UC Berkeley

Variations in the Mg, Ca, Sr, and SO₄ concentrations of paleoseawater can affect the chemical exchange between seawater and oceanic basalt in hydrothermal systems at midocean ridges (MOR). We present a model for evaluating the nature and magnitude of these previously unappreciated effects, using available estimates of paleoseawater composition over Phanerozoic time as inputs and ⁸⁷Sr/⁸⁶Sr of ophiolite epidosites and epidote-quartz veins as constraints. The results suggest that modern hydrothermal fluids are not typical due to low Ca and Sr relative to Mg and SO₄ in modern seawater. At other times during the last 500 million years, particularly during the Cretaceous and Ordovician, hydrothermal fluids had more seawater-derived Sr and Ca, a prediction that is supported by Sr isotope data. The predicted ⁸⁷Sr/⁸⁶Sr of vent fluids varies cyclically in concert with ocean chemistry, with some values much higher than the modern value of ∼0.7037. The seawater chemistry effects can be expressed in terms of the transfer efficiency of basaltic Ca and Sr to seawater in hydrothermal systems, which varies by a factor of ∼1.6 over the Phanerozoic, with minima when seawater Mg and SO₄ are low. This effect provides a modest negative feedback on seawater composition and ⁸⁷Sr/⁸⁶Sr changes.
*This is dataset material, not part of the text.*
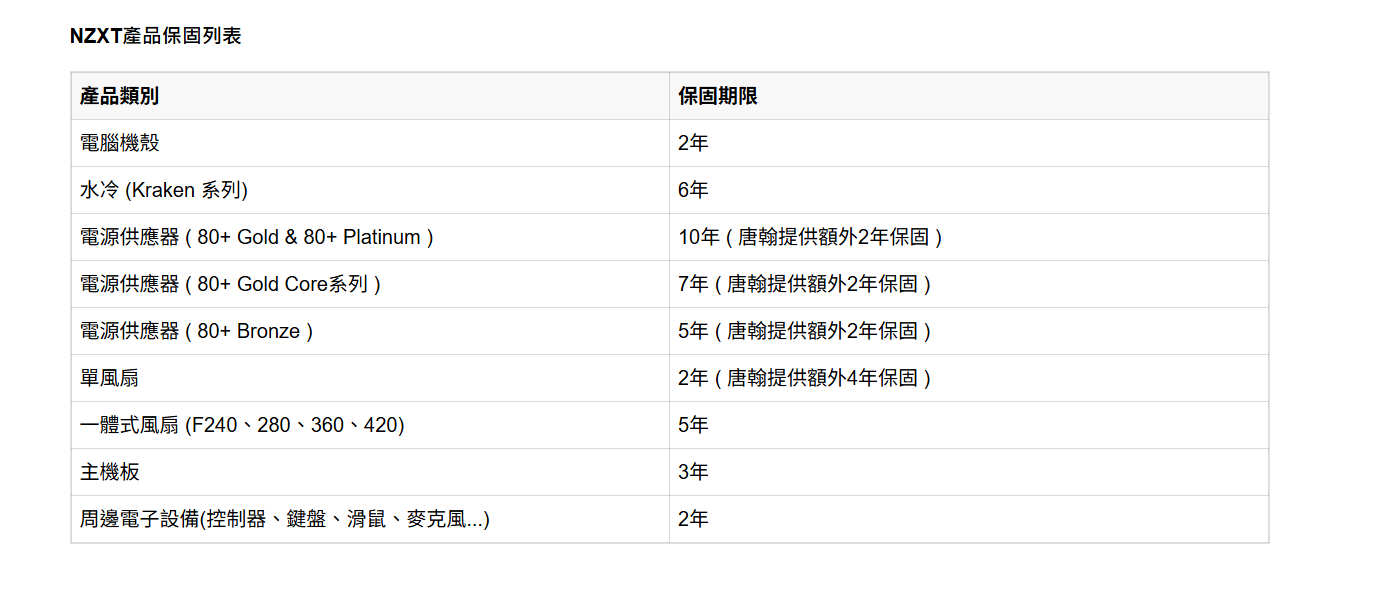Click the 水冷 (Kraken 系列) cell
The height and width of the screenshot is (615, 1373).
164,190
For the mid-Cretaceous, the low ⁸⁷Sr/⁸⁶Sr of seawater requires either exceptionally large amounts of low-temperature exchange with oceanic crust or that the weathering flux of continentally derived Sr was especially small. The model also has implications for MOR hydrothermal systems in the Precambrian, when low-seawater SO₄ could help explain low seawater ⁸⁷Sr/⁸⁶Sr.